* WHAT NEEDS TO BE DONE *
Below are records; give the number of their lines that contain "agent", and only that number.

* RECORDS FOR THIS EXERCISE *
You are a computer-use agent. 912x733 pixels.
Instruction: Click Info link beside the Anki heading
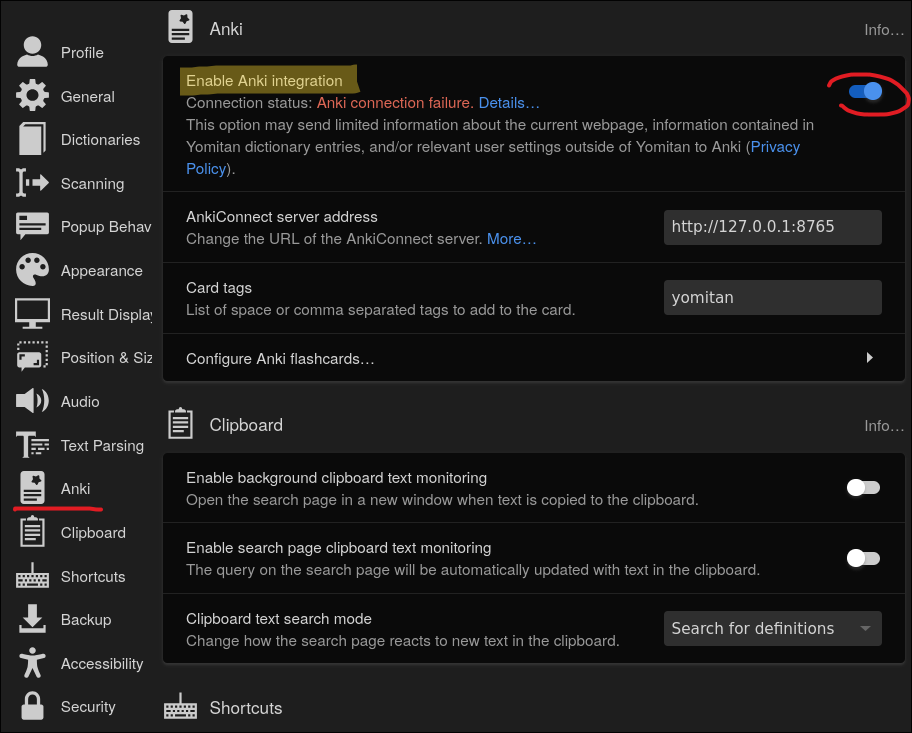[884, 30]
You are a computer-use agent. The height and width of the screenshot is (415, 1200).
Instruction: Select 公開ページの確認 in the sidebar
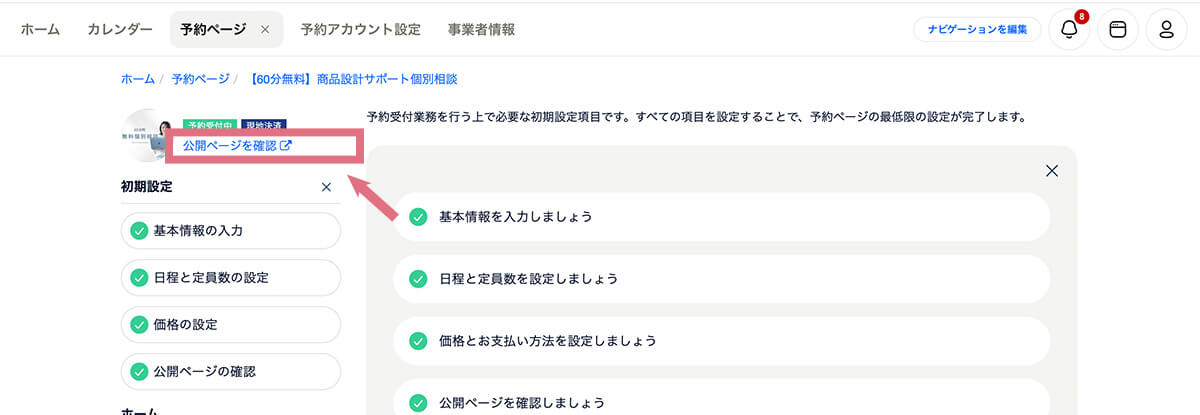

* ANSWER *
2